Tras una primera jugada sólida, se está comiendo todas las piezas

Los venezolanos están celebrando: con cautela dentro del país, y con euforia en lugares más seguros como Madrid, Buenos Aires y Miami, donde cientos de miles establecieron sus hogares mientras una dictadura brutal empobrecía a su nación, que alguna vez fue la segunda más rica del hemisferio occidental.

El dictador venezolano Nicolás Maduro ha sido removido del poder; capturado en plena noche y procesado ante un juez estadounidense. Esa es la buena noticia. Pero como suele ocurrir con las acciones de Donald Trump, no es la única historia. El presidente de los Estados Unidos inmediatamente echó un balde de agua fría a la idea de que la incursión pudiera pavimentar el camino para una transición democrática rápida bajo el liderazgo de la ganadora del Premio Nobel de la Paz del año pasado, María Corina Machado. En su primera conferencia de prensa, pocas horas después de la remoción quirúrgica de Maduro, Trump dijo que la ordenó para obtener el control del petróleo de Venezuela, y que Machado no tenía el «respeto» para liderar el país.

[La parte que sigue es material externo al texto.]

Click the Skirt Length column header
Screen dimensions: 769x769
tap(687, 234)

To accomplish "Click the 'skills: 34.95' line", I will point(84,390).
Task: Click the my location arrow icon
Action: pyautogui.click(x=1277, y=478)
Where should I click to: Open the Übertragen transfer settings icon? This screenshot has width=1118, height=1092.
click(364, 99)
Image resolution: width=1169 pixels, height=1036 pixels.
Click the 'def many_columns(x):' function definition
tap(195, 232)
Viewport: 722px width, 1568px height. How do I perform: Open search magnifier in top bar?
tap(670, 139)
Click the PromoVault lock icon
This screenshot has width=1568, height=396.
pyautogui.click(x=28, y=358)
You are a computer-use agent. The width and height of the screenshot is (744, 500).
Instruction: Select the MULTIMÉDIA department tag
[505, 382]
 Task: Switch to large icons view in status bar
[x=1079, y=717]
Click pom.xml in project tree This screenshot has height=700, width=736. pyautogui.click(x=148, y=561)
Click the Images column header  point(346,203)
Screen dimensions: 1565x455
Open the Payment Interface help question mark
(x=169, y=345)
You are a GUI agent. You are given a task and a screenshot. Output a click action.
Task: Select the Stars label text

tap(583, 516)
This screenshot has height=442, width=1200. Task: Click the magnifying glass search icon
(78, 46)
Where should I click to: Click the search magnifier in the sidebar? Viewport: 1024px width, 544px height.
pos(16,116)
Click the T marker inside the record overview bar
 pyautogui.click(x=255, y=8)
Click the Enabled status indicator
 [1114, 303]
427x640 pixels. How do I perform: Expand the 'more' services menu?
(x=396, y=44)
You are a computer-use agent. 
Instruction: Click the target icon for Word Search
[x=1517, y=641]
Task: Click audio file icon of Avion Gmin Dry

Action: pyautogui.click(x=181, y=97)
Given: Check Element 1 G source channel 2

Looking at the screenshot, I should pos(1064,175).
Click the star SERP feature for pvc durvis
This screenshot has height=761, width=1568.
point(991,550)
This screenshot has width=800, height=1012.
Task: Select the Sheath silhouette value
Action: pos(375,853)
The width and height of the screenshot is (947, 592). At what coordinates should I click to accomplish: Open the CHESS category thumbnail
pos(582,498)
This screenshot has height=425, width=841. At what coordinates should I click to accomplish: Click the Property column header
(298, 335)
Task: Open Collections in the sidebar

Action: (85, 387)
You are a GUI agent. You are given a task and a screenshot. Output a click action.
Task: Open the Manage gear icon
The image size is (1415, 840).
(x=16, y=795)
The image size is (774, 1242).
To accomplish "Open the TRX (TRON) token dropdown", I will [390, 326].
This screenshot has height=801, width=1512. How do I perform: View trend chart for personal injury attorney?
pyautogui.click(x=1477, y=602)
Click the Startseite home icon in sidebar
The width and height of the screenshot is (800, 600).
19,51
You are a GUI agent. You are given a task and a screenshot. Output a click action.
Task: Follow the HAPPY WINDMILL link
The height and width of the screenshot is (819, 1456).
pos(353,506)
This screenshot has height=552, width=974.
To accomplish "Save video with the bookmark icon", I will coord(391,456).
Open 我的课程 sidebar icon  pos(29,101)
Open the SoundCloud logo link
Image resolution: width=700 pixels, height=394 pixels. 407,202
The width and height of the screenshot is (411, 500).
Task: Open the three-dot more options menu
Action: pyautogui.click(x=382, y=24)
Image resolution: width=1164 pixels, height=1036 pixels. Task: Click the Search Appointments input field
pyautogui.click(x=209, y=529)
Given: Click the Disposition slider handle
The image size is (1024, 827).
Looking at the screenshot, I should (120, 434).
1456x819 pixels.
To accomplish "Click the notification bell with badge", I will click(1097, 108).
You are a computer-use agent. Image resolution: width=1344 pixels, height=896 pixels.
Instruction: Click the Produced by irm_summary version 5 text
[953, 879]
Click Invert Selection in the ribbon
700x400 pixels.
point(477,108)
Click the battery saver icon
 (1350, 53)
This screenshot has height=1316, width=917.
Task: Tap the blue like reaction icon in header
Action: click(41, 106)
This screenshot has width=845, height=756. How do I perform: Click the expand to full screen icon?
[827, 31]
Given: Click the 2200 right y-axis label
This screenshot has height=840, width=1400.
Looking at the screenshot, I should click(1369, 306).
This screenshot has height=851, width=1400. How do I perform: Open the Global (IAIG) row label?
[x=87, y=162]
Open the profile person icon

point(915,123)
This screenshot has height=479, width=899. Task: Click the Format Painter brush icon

Si alguien esperaba algo más del Secretario de Estado Marco Rubio —quien tuvo una pasión personal de larga data por la libertad en Cuba antes de vender su alma a Trump con un gran descuento— se habría sentido decepcionado. Durante sus apariciones en televisión el día después de la incursión, Rubio, al igual que Trump, enfatizó el petróleo por encima de la democracia como la prioridad «número uno» de la operación.

Trump no tiene un plan para Venezuela

La postura de Trump en Venezuela es coherente con una geopolítica basada en el poder bruto y las esferas de influencia, precisamente el tipo de política que produjo dos guerras mundiales en el siglo XX. En este escenario, EE. UU. se queda con Venezuela y el hemisferio occidental, Rusia se queda con Ucrania y tanta parte de Europa como pueda arrebatar, y China se queda con Taiwán y una esfera asiática sin interferencia estadounidense. Trump ya ha estado trabajando para entregar a Ucrania en los brazos abiertos de Vladimir Putin, cortando la ayuda y promoviendo un plan de paz prácticamente escrito por el Kremlin como si fuera propio. Afortunadamente, los ucranianos no han cooperado.

Eso supone que Trump tiene alguna visión, por supuesto. Sus seguidores tienden a decir que está jugando ajedrez pentadimensional, solo para descubrir demasiado tarde que se ha comido la mitad de las piezas.

No estoy aquí para condenar a los EE. UU. por derrocar a Maduro basándome en el derecho internacional. Maduro era un déspota ilegítimo que había violado todos los acuerdos, incluido uno en 2023 con la administración Biden, que proponía levantar las sanciones a cambio de celebrar elecciones libres y justas. Maduro nunca iba a dejar el cargo a menos que lo pisaran. En Rusia, Cuba, Irán, Bielorrusia y Uganda, las dictaduras han perdurado durante décadas: oprimiendo y matando a su gente, atacando a sus vecinos y desestabilizando sus regiones. El «cambio de régimen» no es una mala palabra cuando el régimen es uno de los más viciosos del mundo. Al igual que en Siria, nadie puede predecir qué seguirá a la caída de un tirano, pero ahora hay esperanza donde antes no había ninguna.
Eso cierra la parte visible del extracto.